Data to use
════
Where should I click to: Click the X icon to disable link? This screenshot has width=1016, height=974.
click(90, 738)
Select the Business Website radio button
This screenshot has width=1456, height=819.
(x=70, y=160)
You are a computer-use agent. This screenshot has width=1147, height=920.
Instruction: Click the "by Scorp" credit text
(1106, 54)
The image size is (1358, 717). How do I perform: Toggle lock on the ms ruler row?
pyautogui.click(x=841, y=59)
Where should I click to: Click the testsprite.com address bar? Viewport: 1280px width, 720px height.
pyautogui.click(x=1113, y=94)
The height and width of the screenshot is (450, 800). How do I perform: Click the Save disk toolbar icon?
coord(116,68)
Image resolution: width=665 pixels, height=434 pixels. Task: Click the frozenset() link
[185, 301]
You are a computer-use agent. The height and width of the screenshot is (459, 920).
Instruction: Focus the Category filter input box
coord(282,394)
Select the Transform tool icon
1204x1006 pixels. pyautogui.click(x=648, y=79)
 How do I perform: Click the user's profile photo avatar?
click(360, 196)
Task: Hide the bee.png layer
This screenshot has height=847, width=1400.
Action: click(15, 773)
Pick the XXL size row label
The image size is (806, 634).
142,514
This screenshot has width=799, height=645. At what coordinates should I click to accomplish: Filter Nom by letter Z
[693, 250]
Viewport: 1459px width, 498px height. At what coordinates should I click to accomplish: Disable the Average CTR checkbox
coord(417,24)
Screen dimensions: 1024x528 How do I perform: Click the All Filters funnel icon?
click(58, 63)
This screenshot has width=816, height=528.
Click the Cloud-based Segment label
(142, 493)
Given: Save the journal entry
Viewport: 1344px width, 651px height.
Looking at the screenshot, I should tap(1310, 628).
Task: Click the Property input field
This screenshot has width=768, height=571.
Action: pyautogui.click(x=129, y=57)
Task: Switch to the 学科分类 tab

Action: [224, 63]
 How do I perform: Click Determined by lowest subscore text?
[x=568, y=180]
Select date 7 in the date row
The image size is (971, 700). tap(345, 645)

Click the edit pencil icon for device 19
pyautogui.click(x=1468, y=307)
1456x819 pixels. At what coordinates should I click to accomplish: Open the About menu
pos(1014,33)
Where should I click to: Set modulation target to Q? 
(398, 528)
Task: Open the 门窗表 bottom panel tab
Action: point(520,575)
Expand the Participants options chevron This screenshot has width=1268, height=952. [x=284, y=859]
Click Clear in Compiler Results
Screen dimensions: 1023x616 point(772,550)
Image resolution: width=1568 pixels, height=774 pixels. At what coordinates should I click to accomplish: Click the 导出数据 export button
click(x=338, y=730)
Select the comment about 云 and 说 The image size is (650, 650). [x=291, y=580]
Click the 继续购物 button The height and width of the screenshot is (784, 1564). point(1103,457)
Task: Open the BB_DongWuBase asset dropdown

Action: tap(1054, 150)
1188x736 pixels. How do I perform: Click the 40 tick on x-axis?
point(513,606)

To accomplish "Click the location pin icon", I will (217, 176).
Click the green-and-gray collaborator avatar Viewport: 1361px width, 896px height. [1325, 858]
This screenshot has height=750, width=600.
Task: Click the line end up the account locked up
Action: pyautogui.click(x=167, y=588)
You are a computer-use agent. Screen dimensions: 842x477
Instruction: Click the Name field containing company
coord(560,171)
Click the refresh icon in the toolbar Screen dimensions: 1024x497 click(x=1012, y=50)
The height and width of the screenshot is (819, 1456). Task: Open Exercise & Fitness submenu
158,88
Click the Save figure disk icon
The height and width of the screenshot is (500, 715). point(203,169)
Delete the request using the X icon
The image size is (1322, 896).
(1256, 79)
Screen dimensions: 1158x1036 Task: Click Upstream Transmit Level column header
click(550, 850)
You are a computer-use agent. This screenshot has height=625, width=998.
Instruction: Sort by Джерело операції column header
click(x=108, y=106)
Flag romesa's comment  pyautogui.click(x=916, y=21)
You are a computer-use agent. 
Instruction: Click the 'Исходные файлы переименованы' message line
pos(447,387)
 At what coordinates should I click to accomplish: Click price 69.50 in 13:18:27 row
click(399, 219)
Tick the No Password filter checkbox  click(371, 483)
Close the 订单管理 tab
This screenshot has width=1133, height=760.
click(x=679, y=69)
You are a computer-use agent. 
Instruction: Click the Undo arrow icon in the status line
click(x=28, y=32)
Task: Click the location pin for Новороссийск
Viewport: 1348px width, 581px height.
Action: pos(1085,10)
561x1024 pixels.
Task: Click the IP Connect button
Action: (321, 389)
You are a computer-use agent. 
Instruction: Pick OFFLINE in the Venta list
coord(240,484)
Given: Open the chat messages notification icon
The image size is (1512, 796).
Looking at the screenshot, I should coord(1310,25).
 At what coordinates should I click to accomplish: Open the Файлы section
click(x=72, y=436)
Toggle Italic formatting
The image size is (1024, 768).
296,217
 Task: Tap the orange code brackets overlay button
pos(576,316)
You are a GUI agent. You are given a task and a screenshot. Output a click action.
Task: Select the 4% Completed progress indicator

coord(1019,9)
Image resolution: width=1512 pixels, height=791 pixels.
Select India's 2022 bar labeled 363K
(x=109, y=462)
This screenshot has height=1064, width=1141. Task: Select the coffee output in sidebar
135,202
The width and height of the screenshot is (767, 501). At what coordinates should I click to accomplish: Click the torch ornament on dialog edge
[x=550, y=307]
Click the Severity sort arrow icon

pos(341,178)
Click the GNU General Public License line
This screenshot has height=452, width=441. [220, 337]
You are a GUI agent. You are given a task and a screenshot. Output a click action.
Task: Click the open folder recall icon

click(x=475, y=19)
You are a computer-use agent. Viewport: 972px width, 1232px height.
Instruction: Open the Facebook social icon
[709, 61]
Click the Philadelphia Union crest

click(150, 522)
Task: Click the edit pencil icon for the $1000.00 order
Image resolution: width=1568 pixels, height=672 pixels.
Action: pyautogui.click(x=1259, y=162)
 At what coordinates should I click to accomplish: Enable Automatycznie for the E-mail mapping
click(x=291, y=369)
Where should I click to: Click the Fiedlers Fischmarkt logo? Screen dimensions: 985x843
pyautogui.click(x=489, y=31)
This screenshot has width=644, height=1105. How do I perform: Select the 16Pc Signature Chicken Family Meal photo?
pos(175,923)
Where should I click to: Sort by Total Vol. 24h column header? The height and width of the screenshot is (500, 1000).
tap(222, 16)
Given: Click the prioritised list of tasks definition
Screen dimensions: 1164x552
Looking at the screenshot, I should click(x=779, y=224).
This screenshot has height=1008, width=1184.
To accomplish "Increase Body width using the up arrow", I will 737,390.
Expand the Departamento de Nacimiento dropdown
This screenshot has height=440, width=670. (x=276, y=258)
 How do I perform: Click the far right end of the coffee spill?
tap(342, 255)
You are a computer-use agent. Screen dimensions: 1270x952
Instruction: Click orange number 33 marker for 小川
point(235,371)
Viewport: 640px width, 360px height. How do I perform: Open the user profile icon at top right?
════
Exercise brief
Reproduce the records verbatim from the line with "This screenshot has height=1008, width=1184." to the line with "tap(342, 255)", including both of those lines.

Solution to this problem
This screenshot has height=1008, width=1184.
To accomplish "Increase Body width using the up arrow", I will 737,390.
Expand the Departamento de Nacimiento dropdown
This screenshot has height=440, width=670. (x=276, y=258)
 How do I perform: Click the far right end of the coffee spill?
tap(342, 255)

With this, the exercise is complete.